Approximately 60.2% of Malaysian university students experience poor sleep quality. Sleep quality is affected by sleep hygiene and ethnicity, while sleep hygiene depends on sleep quality. Although there is a significant difference in the correlation of the PSQI and SHI that yielded a positive directional association, the correlation is poor. This suggests a need for targeted interventions to address specific sleep behaviours, including procrastination, smoking, alcohol drinking and sex differences, which are perhaps unique challenges faced by university students.

Recommendations

As many non-communicable diseases are now linked to sleep medicine, general practitioners (doctors who come into contact with the largest number of patients) should consider screening university students on their sleep quality based on sleep hygiene and ethnicity.
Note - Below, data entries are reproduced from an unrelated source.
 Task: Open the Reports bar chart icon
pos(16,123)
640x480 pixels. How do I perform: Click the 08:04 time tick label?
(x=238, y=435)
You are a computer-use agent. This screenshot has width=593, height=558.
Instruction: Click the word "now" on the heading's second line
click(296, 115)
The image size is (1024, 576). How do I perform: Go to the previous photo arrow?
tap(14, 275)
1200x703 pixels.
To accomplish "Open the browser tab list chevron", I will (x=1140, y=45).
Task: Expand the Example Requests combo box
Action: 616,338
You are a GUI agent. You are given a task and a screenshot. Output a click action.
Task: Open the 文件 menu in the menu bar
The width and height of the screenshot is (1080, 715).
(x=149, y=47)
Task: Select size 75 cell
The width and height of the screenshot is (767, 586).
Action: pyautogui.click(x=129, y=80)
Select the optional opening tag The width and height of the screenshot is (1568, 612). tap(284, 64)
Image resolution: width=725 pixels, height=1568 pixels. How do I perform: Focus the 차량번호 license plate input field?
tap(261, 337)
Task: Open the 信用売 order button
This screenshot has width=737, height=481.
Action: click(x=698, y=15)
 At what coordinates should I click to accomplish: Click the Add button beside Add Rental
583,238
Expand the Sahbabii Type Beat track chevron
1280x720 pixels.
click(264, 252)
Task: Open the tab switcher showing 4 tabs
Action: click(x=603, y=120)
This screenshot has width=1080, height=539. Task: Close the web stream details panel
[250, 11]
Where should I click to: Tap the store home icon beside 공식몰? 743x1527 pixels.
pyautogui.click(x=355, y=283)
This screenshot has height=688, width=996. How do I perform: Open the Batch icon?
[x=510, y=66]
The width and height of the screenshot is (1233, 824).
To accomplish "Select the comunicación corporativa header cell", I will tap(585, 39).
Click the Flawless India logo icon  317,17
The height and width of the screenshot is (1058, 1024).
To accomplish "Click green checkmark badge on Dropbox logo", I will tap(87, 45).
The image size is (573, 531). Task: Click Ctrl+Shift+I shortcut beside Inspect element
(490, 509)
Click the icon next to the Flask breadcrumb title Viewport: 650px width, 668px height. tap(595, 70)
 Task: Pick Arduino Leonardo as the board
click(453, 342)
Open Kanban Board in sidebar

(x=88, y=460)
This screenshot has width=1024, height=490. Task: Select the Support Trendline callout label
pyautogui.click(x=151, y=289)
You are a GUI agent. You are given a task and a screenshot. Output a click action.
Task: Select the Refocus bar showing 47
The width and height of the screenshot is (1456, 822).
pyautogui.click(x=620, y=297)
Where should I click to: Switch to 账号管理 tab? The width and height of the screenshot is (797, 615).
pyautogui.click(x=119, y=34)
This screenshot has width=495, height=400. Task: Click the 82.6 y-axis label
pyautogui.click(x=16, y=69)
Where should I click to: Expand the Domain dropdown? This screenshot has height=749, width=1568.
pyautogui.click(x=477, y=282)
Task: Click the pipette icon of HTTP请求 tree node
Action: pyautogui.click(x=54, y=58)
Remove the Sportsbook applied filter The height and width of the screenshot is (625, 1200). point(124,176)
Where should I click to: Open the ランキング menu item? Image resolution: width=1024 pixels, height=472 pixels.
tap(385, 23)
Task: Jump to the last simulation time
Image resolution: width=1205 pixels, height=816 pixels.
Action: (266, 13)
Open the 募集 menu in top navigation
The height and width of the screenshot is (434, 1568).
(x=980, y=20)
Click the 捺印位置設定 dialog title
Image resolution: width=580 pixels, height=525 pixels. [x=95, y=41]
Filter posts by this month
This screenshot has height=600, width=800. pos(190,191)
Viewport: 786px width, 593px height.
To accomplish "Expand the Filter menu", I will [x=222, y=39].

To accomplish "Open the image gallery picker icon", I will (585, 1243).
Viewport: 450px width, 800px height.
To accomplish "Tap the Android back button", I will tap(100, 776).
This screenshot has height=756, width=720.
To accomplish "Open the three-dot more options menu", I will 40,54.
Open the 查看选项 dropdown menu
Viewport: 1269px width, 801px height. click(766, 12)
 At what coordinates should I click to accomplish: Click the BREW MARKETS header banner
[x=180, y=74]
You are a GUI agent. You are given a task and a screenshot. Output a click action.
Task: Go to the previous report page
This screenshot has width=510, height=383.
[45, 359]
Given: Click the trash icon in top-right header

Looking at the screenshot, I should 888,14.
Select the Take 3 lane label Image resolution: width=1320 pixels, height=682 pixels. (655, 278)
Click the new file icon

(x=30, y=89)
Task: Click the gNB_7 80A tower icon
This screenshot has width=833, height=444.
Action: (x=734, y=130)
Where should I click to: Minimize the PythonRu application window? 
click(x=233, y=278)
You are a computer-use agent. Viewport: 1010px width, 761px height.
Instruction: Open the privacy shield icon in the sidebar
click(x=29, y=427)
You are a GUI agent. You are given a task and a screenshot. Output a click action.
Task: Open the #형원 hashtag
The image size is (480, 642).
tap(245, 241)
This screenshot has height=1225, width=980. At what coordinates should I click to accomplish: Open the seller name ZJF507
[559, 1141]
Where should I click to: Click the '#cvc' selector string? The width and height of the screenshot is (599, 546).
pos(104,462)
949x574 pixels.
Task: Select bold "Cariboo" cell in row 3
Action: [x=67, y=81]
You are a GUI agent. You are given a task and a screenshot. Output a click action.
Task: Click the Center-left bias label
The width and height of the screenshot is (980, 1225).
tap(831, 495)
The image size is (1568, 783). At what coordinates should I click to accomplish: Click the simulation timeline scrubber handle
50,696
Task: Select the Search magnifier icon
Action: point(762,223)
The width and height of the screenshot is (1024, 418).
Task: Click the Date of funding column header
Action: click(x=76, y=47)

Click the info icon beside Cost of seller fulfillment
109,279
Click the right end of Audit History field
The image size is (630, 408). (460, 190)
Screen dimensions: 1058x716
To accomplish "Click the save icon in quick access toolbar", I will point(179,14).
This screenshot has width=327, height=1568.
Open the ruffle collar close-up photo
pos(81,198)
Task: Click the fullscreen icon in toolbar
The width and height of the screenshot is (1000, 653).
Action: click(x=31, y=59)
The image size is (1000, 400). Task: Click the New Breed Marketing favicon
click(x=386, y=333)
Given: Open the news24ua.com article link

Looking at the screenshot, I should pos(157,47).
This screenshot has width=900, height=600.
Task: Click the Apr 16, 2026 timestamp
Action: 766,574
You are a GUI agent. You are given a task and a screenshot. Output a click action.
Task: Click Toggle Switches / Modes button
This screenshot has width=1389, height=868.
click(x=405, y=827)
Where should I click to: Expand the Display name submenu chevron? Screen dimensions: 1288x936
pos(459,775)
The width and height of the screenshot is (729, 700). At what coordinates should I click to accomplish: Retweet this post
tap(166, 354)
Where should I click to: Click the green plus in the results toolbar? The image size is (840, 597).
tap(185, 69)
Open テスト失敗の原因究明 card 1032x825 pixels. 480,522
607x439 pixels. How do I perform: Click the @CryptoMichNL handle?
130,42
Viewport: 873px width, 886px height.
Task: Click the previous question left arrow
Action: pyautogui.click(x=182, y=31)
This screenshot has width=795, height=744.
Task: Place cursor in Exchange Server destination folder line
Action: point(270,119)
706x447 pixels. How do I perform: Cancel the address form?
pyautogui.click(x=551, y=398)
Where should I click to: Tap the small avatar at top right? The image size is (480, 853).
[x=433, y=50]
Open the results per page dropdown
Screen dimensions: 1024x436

Based on the study findings, good sleep hygiene does not necessarily lead to good sleep quality, as there are other possible influencing factors. Hence, it is important to consider other factors such as addiction (smoking, drinking and drug use), mental health status and obesity-related factors in future research to determine whether there is an association with sleep hygiene/ quality. All these are common primary care screening questions that should be practised to better enhance holistic medicine among adolescents and young adults.

Acknowledgements

The authors would like to thank the Director-General of Health, Malaysia, for his permission to publish this article (Ruj: NIH.800-4/4/1 Jld. 136 (5)); the Dean, Deputy Dean and members of the Faculty of Medicine of AIMST University; the members of Community Health Medicine (FOM); all participants who completed our questionnaire; and the individuals/societies who assisted in the dissemination of the questionnaire. Special thanks also to our parents, families and friends who supported us throughout this project.

Funding Statement

This study received no funding from any institutions. It was self-funded.

Author Contributions

Authors 1, 2 and 3 conceptualised and designed the study, collected and analysed the data and wrote or edited the manuscript.

Author 4 conceptualised and designed the study, collected and analysed the data, wrote or edited the manuscript and supervised the project.

Ethical approval

Informed consent was obtained from all participants. The validated questionnaire used in this study was available for use at no cost as indicated by the investigator, provided it was properly cited. Ethical approval was obtained from the AIMST University Ethics Committee (Ref: AUHEC/F0M/18/10/2023).

Conflicts of interest

All authors declare no conflicts of interest.

Data sharing statement

Raw data from this study will not be provided via controlled access repositories to maintain participant confidentiality. Upon a reasonable request, the corresponding author will provide the data supporting the study's conclusions.

Researchers who fulfil the requirements for access to confidential information will be granted access to the data, which includes responses to the questionnaire used in the investigation.

How does this paper make a difference in general practice?

  • General practitioners can use the findings by integrating sleep quality assessments into routine check-ups and offering resources or referrals for sleep improvement for university students.

  • Sleep hygiene, sleep quality and their influencing factors (e.g. mental health challenges) should be screened to assist general practitioners in assessing sleep issues holistically.

  • The findings can also be used by general practitioners working with student populations in educational institutions to screen for sleep issues, promote awareness and offer resources to support consistent sleep patterns and optimise sleep environments.

  • Screening adolescents and young adults thoroughly for sleep habits is important for the future control of non-communicable diseases in the country, as sleep medicine has been linked to future comorbidities.